Based on the Dublin Descriptors, upon completion of the course, students should achieve the following outcomes:
1- Knowledge and understanding: the ability to analyze, select, and distinguish primary and secondary sources of historical research; to identify their typology, provenance, the purposes underlying their production, the degree of intentionality, and the information they provide not only about the events to which they refer, but also about the context in which they were produced;
2- Applied knowledge and understanding: the ability to use the acquired skills to reconstruct the historiographical debate on modern and contemporary events; to navigate interpretations; to critically evaluate documentary sources to establish their authenticity and reliability and place them in their context;
3- Independent judgment: ability to develop critical thinking on historiography and sources;
4- Communication skills: ability to communicate and participate in public debate on pressing current issues and their historical origins, critically reconstructing their evolution, different interpretations, events, and actors;
5- Learning skills: ability to continue learning independently (including through the identification of texts and primary sources); ability to develop research projects, including the development of the current state of the art, bibliography, sources, research questions, and objectives; ability to write a scientific text with historical content.
Course Structure
Required Prerequisites
Attendance of Lessons
Recommended.
For the purposes of project preparation and ongoing assessments, students who have achieved at least 70% attendance at the end of the course are considered attending.
Detailed Course Content
The course will guide students in a critical analysis of historical sources, through a reflection on the concepts of truthfulness and reliability, as well as on the method of contextualization, deciphering and use.
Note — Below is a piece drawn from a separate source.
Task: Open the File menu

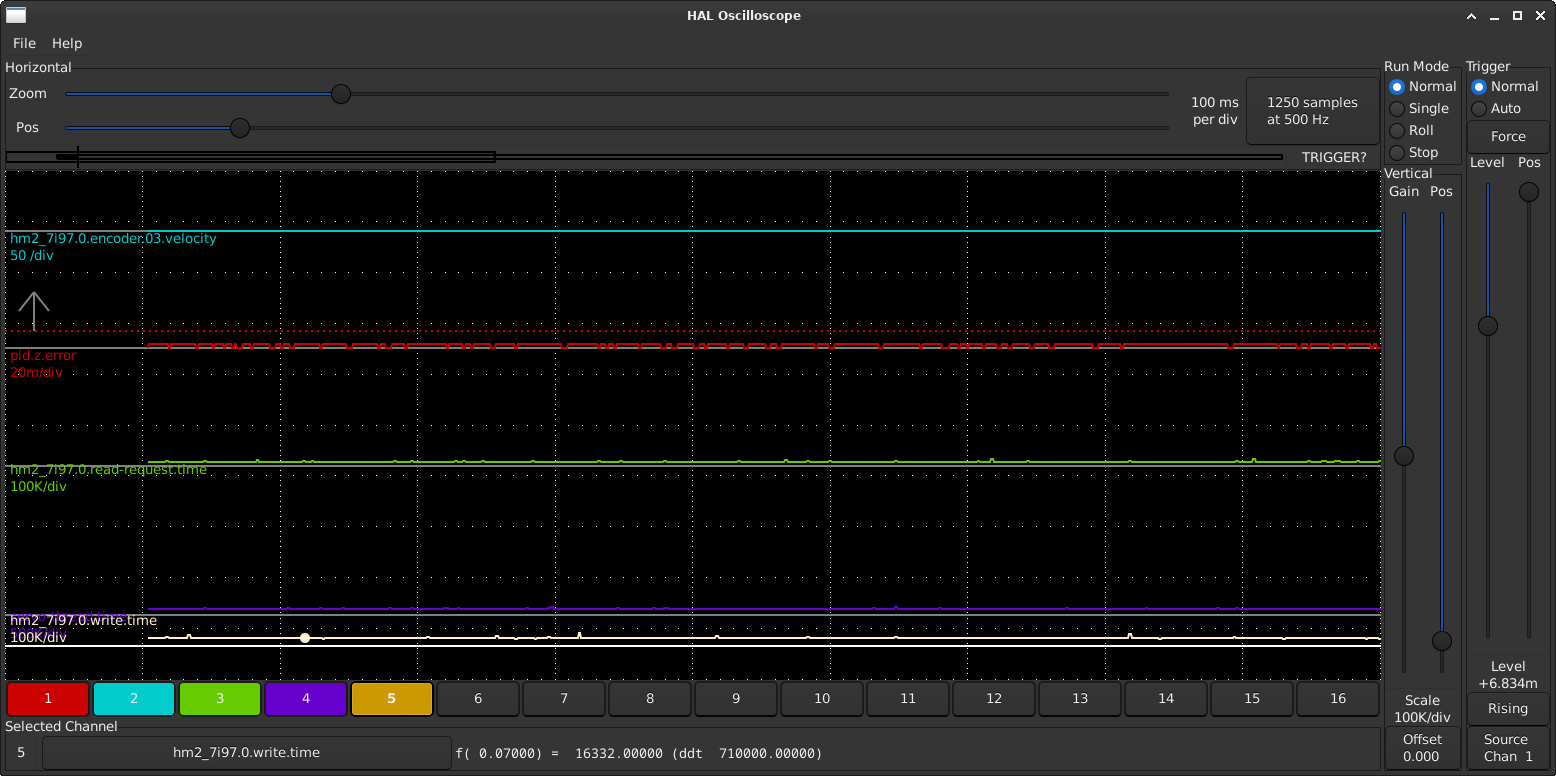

Further focuses will concern: the distinction between primary and secondary sources; access and consultability; conservation systems.
Knowledge of the world of libraries and archives (also through the use of online collections and catalogues) will be implemented by guided tours and workshops that will allow students to use the historian's "toolbox".
At the end of the course, a research project is expected to be carried out.
Textbook Information
- Handouts prepared by the teacher (freely downloadable from Studium)
- Multimedia presentations and audiovisual materials selected, prepared and provided by the teacher during the lessons
| Author | Title | Publisher | Year | ISBN |
|---|
Course Planning
| Subjects | Text References | |
|---|---|---|
| 1 | The world of archives | Handout |
| 2 | The research project | Handout |
Learning Assessment
Learning Assessment Procedures
Knowledge will be assessed through exercises, tests, and workshops during class. At the end of the course, students will be asked to develop a research project, the presentation of which will be an integral part of the final assessment, and will be accompanied by an oral exam on the theoretical part of the program.
Grading will follow the following scheme:
Failed
Significant deficiencies and significant inaccuracies in knowledge and understanding of the topics covered.
Insufficient analytical and synthesis skills.
Frequent generalizations.
Inappropriate use of references.
18-20
Impairments in knowledge and understanding of the topics covered, which settle at a barely adequate level.
Analytical and synthesis skills not sufficiently refined.
Barely appropriate use of references.
21-23
Slightly more than adequate knowledge of the topics covered.
Coherent arguments, although not particularly original.
Appropriate use of references, at the standard level.
24-26
Good knowledge and understanding of the topics covered.
Good analytical and synthesis skills.
Coherent presentation of the topics.
Appropriate use of references, at the standard level.
27-29
More than good knowledge of the topics covered.
Remarkable analytical and synthesis skills.
Use of references beyond the standard, through in-depth study of the topics.
30-30L
Excellent knowledge and understanding of the topics covered.
Remarkable analytical and synthesis skills.
Use of references well beyond the standard, through significant in-depth study.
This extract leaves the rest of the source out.